| WHAT THIS TASK INVOLVES |
Reproduce the lines below word for word, leaving out none of them.

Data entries
------------------------

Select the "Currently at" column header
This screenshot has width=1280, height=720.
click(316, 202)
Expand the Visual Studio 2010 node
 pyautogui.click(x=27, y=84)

------------------------

| ANSWER TO THIS EXERCISE |
Select the "Currently at" column header
This screenshot has width=1280, height=720.
click(316, 202)
Expand the Visual Studio 2010 node
 pyautogui.click(x=27, y=84)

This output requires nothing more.